*** SOURCE TEXT ***
Libri had to flee Paris after the demise of the 1848 revolution and a large part of his archive, which included some of Germaine’s letters were confiscated, although they are now housed at the Bibliothèque Nationale. Some of the manuscripts and letters that Libri took with him, were later sold at an auction that he held in London in 1859. In the same year the French academy received another part of Germaine’s archive as a donation from her sister and her nephew. When Libri died, ten years later his archive and therefore Germaine’s papers, manuscripts and letters were dispersed, while half of Libri's archive, including his correspondence with Germain has been lost for good, or they might appear some day unexpectedly, given that Germain’s archive is still open with several unanswered questions demanding further research. (see Musielak 2020).


As I have written elsewhere at length, women did not get the opportunity to have collections of their papers or fonds created, in the archival tradition, whether they were literary theorists, artists, activists or scientists. Their papers are usually included in the fonds of famous men, dispersed in different archives around the world, if at all. (see Tamboukou 2020)
*** End of SOURCE TEXT ***
TASK SET:
• 1. From the passage on Germain's archive, repeat word for word the stretch starting with "Libri had to" and going on through "(see Musielak 2020).".
• 2. According to the passage on Germain's archive, in what year did Libri hold his auction in London?
• 3. Pick up the passage on Germain's archive and carry it on from its final sentence.
*** DATASET EXCERPTS ***
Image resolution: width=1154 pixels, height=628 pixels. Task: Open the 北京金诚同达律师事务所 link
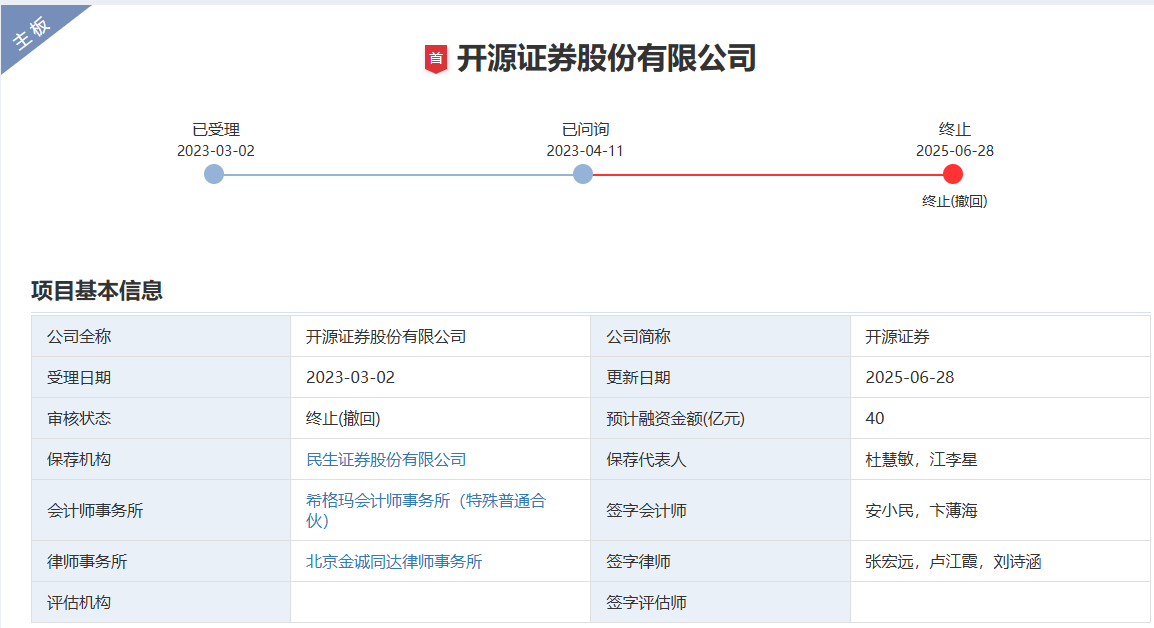click(394, 562)
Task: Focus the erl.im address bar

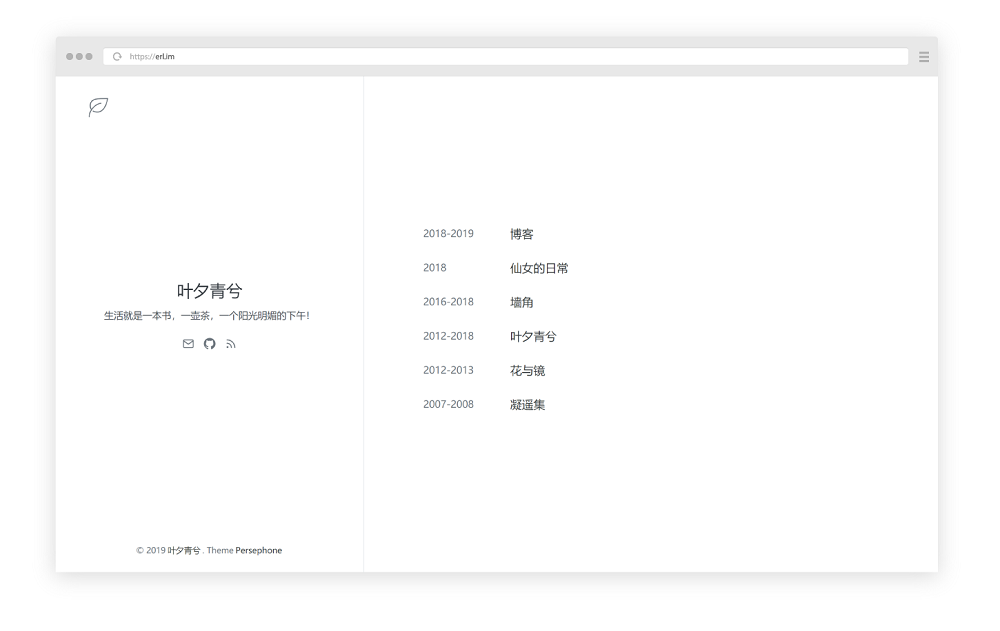Action: (500, 56)
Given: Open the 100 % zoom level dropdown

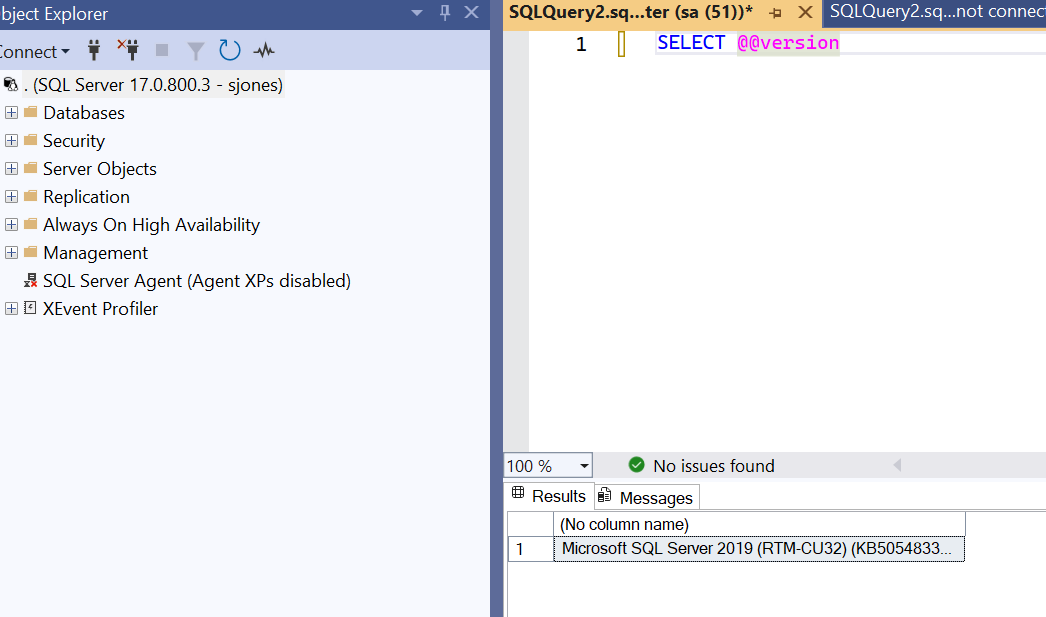Looking at the screenshot, I should [584, 466].
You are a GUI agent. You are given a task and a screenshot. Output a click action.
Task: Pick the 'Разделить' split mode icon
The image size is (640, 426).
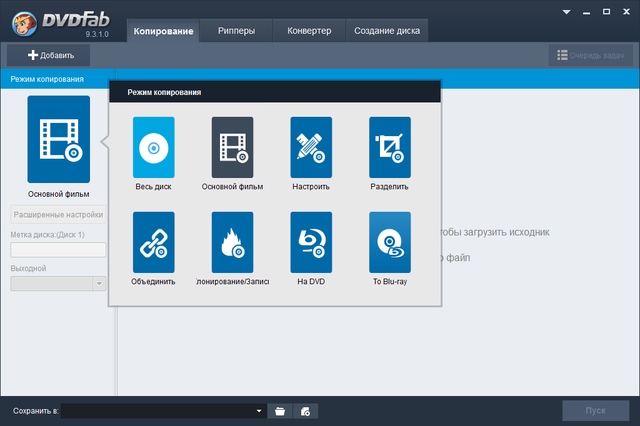click(x=390, y=147)
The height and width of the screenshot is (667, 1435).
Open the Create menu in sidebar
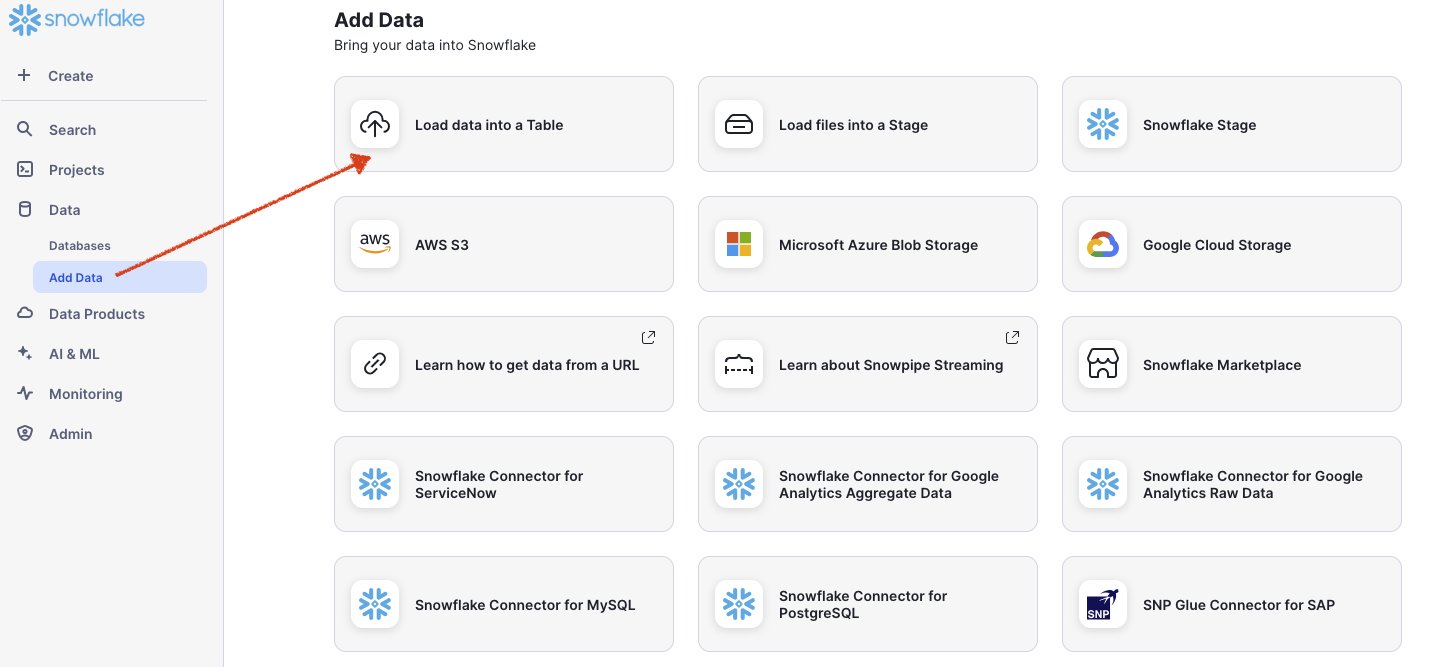point(70,76)
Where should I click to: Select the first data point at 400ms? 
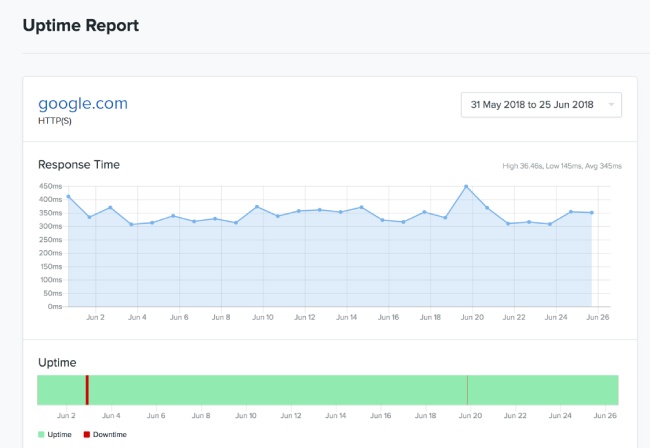(x=68, y=196)
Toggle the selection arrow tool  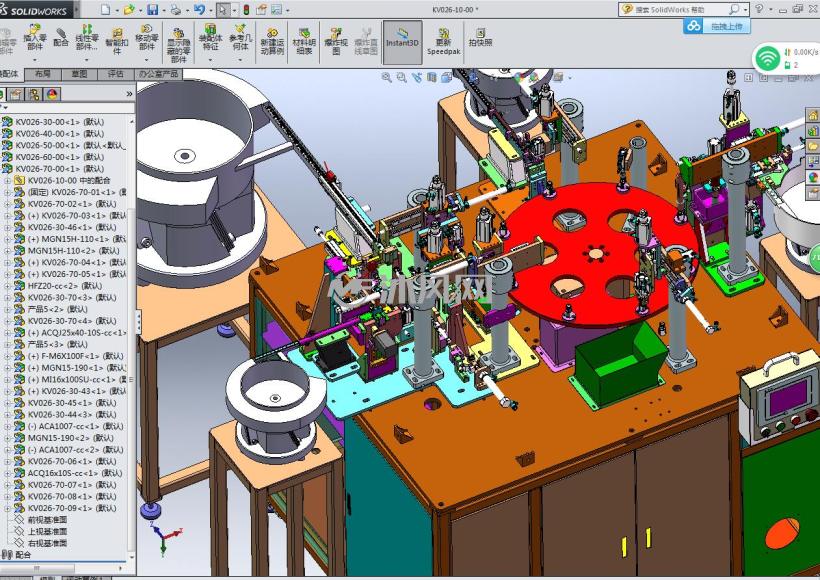coord(223,9)
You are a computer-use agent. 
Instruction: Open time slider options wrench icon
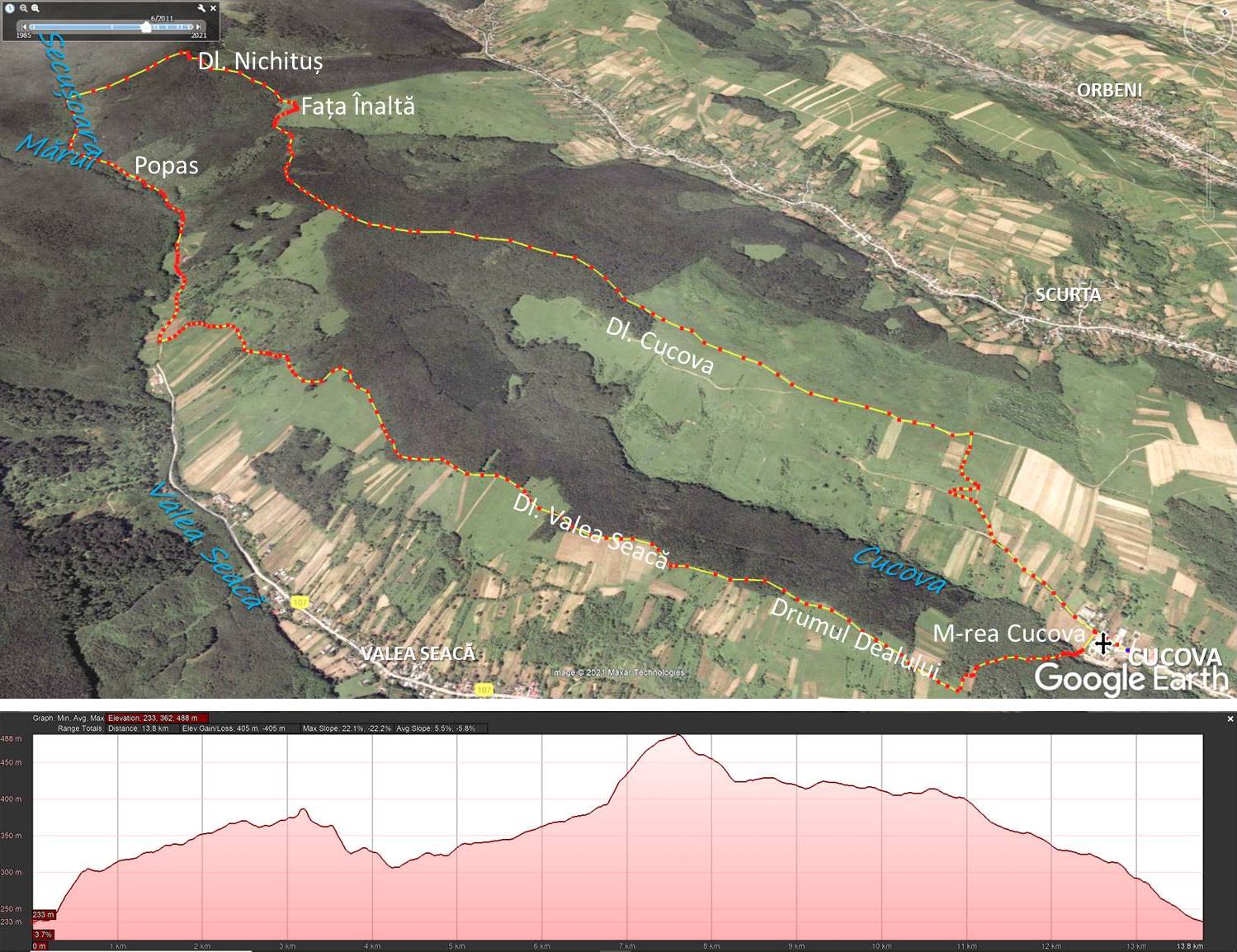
*** End of DATASET EXCERPTS ***
RESULTS OF THE EXERCISE:
• 1.
Libri had to flee Paris after the demise of the 1848 revolution and a large part of his archive, which included some of Germaine’s letters were confiscated, although they are now housed at the Bibliothèque Nationale. Some of the manuscripts and letters that Libri took with him, were later sold at an auction that he held in London in 1859. In the same year the French academy received another part of Germaine’s archive as a donation from her sister and her nephew. When Libri died, ten years later his archive and therefore Germaine’s papers, manuscripts and letters were dispersed, while half of Libri's archive, including his correspondence with Germain has been lost for good, or they might appear some day unexpectedly, given that Germain’s archive is still open with several unanswered questions demanding further research. (see Musielak 2020).

• 2. 1859

• 3.
Germain’s letters in the Fondo Palazzi-Libri is an exemplary case of this dispersion and it is these letters that I went to the Moreniana Library for. It was worth it: the first letter I opened is dated July 2, 1819: ‘I have read with the greatest attention the memoir that you have made me the honour of sending me’ Germain writes. Since this is a draft letter of the one actually sent we can see that she had initially written ‘the greatest satisfaction’, but the work is deleted and is replaced by the most appropriate ‘attention’. I was very much interested in this deletion, which does not appear in the published transcription of the letter by delCentina (2005, 63). There are actually two drafts of this letter in the N.376 of the Moreniana Library. The second draft has more deletions of more substantial mathematical parts, which shows that Germain was really struggling to be perfect, not only with her prose (attention instead of satisfaction), but also with the mathematical parts of their epistolary exchanges. But since Libri was only sixteen years old in 1819, one wonders why Germain should be so careful in her epistolary prose. What has therefore transpired from a careful study of this letter, is that despite its attribution to Libri in the Moreniana catalogue, the letter was actually addressed to the French mathematician Louis Poinsot. (see del Centina 2005, 63)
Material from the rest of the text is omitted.